Вот снова субботнее утро. На сей раз Франц направился в Центральный парк с газетой, свернутой и сунутой под мышку, позволив ласковому ветру трепать себя по волосам.
Оазис исполинских деревьев. На скамейках долговязые дамы, на старинный манер завернувшись в шерстяные пледы, читают при помощи лорнетов. Лодки, как лебеди, чинно скользят под мостами из пруда в пруд.
Все скамейки уже были заняты, и Францу досталась та, что вкруговую опоясывала дерево. Мимо прошествовала пара; у каждого по бульдогу. Нянька с двойняшками в коляске. Сел, нога на ногу, и, подтянув носки, перелистнул газету до объявлений. Кто из великих мира сего перебрался в мир иной. Не то что Элдерберри-стрит в жару, когда окно гробовщика приспущено и купол его лысины натружено сияет. Эти газетные мертвецы — уж они-то умерли не напрасно.
Франц услыхал слова, пришедшие из-за дерева.
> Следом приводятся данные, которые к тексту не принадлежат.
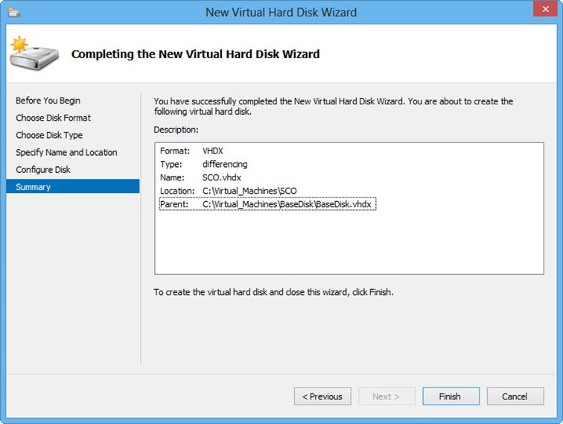Viewport: 563px width, 424px height.
Task: Click the Location C:\Virtual_Machines\SCO line
Action: coord(228,191)
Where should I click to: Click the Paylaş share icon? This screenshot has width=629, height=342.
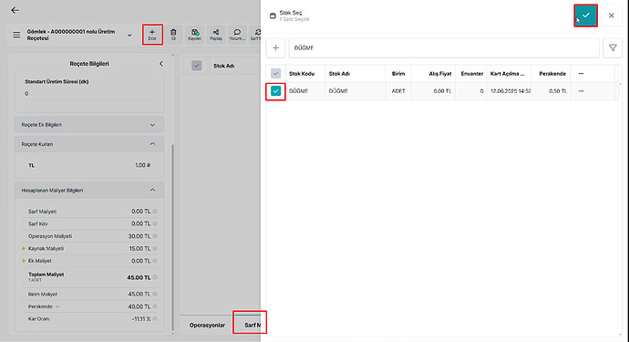pos(216,35)
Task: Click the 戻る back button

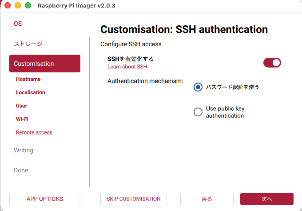Action: [207, 199]
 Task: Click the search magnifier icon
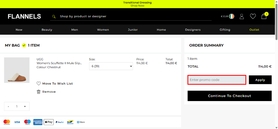coord(54,16)
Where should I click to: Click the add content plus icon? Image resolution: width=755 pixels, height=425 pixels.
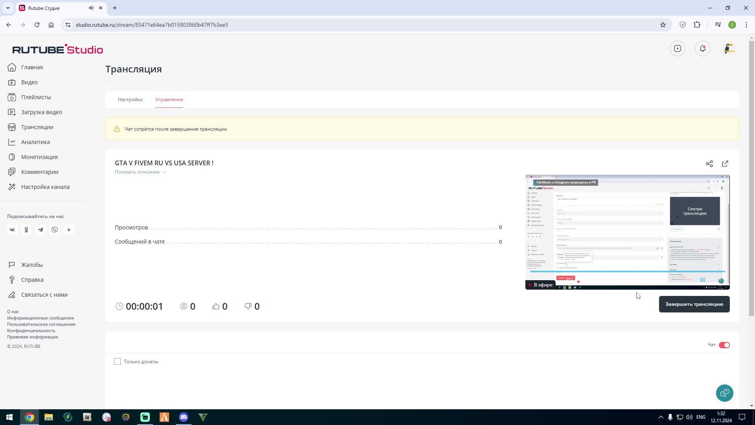coord(677,48)
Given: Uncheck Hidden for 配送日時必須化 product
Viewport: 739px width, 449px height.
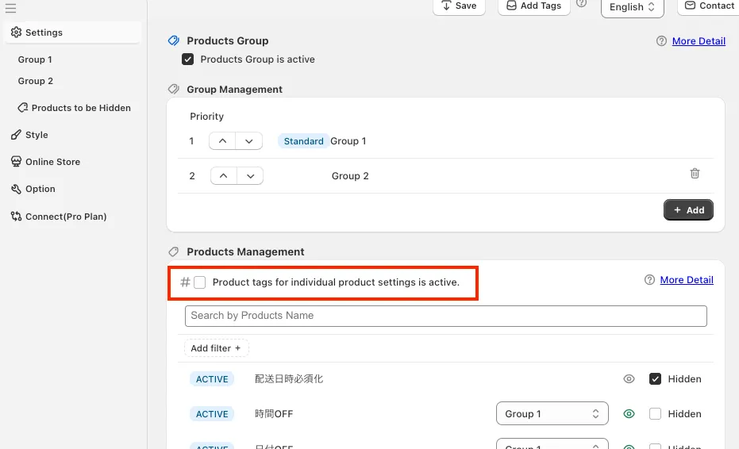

Он поднял взгляд и снова сунулся в газету. Опять услышал те же слова и обернулся. Женская ножка — ступня и икра до половины — подпрыгивала вверх и вниз, и он опять уставился в свою газету. Еще раз он услышал эти слова, и у него в желудке заскворчало. Слова такие стертые, почти без смысла: простите, у вас не будет спичек.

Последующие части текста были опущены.